The Masoretic arrangement differs from the Talmudic in putting Isaiah before Jeremiah and Ezekiel. The Hagiographa are, Psalms, Proverbs, Job, Canticles, Ruth, Lamentations, Ecclesiastes, Esther, Daniel, Ezra (with Nehemiah), Chronicles.(88) This is usually adopted in Spanish MSS. But MSS. often differ arbitrarily, because transcribers did not consider themselves bound to any one arrangement.(89) According to some, a very old testimony to the commencing and concluding books of the third division is given by the New Testament (Luke xxiv.44; Matthew xxiii.35), agreeably to which the Psalms were first and the Chronicles last; but this is inconclusive.

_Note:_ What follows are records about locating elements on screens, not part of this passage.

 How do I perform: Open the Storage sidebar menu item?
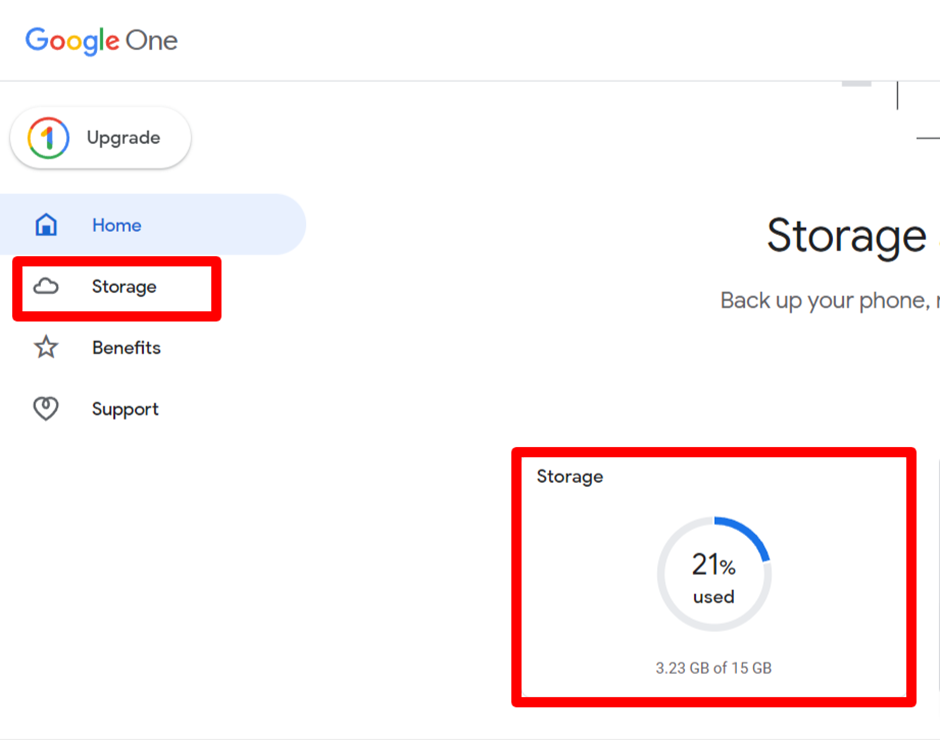[124, 287]
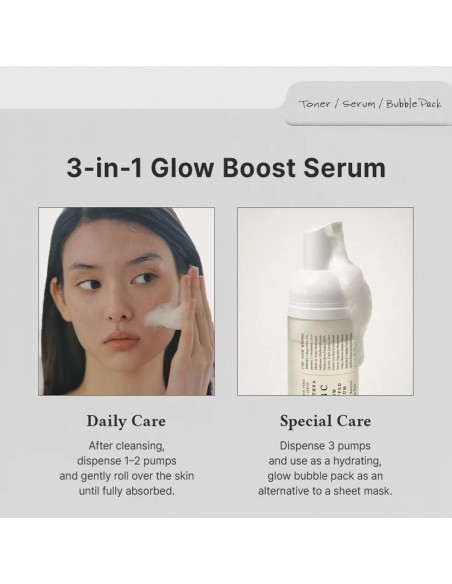The width and height of the screenshot is (452, 584).
Task: Click the word 'Serum' in the tab label
Action: [x=359, y=104]
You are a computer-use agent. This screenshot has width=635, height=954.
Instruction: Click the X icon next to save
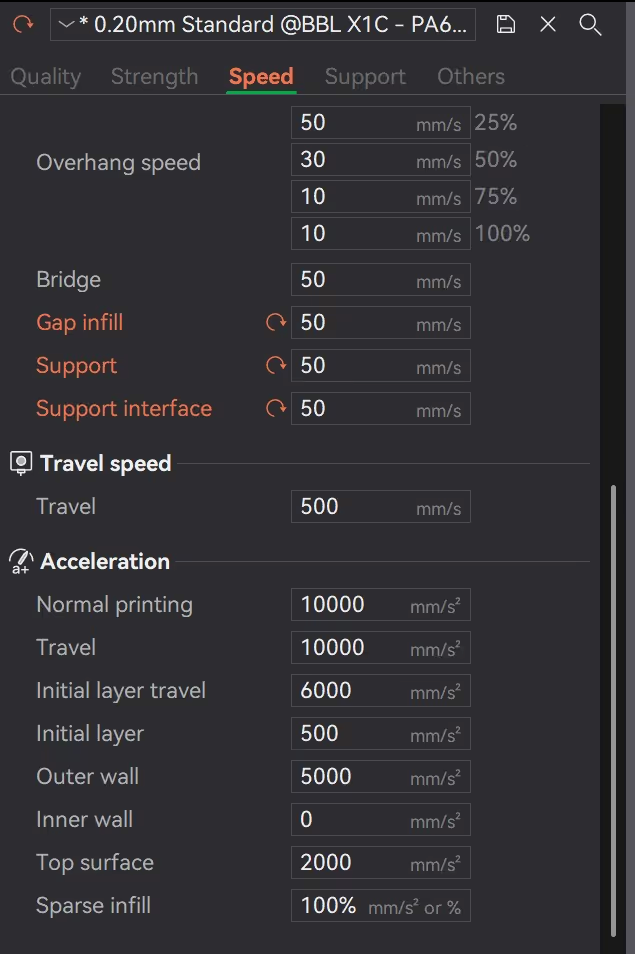[548, 25]
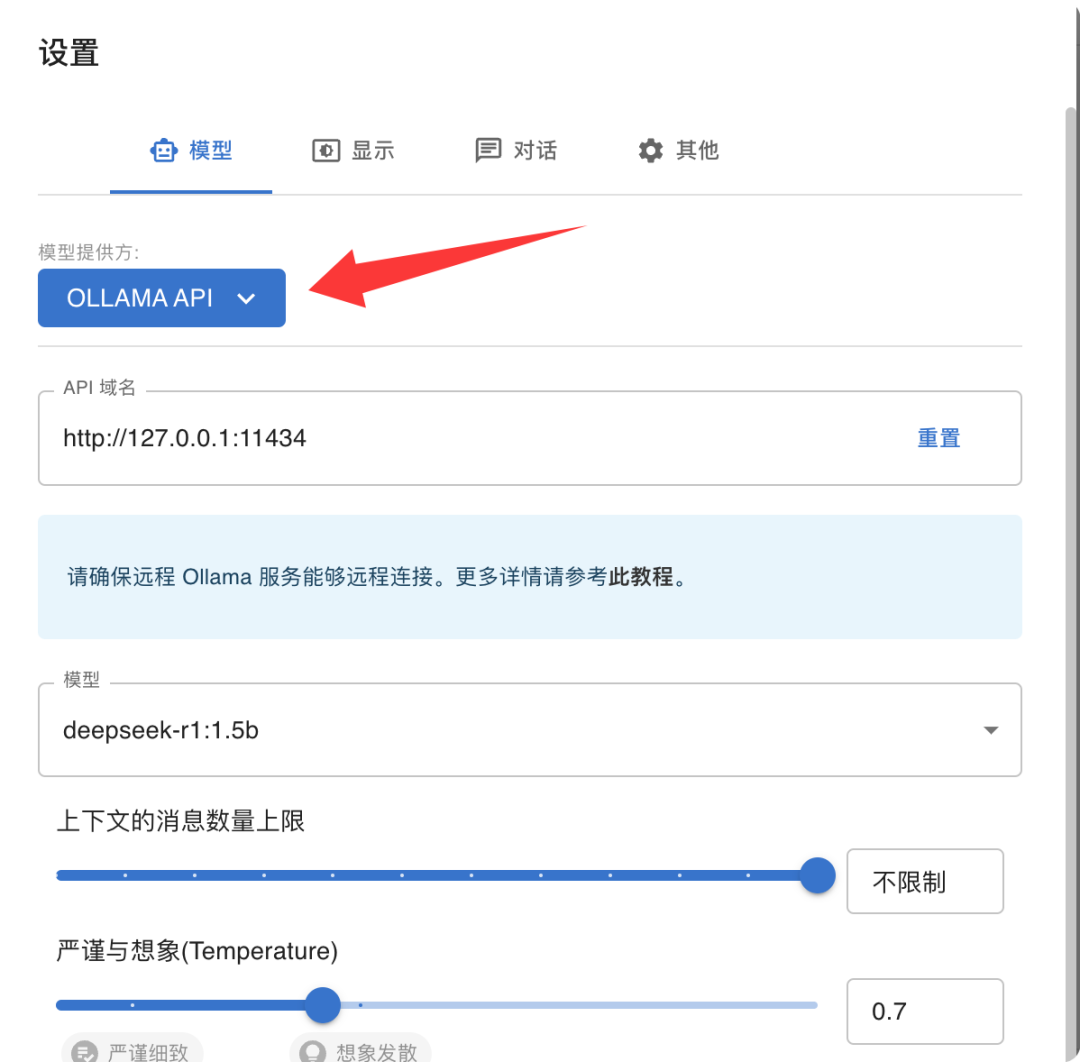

The Alexandrian translators, as we have seen already, placed the books differently from the Palestinian Jews. In their version Daniel comes after Ezekiel, so that it is put beside the greater prophets. Was this done by Jews or Christians? Perhaps by the latter, who put it between the greater and lesser prophets, or in other words, out of the third into the second division, because of dogmatic grounds, and so effaced a trace of the correct chronology. Little importance, however, can be attached to the order of the books in the Septuagint; because the work was done at different times by different persons. But whatever may have been the arrangement of the parts when the whole was complete, we know that it was disturbed by Protestants separating the apocryphal writings and putting them all together.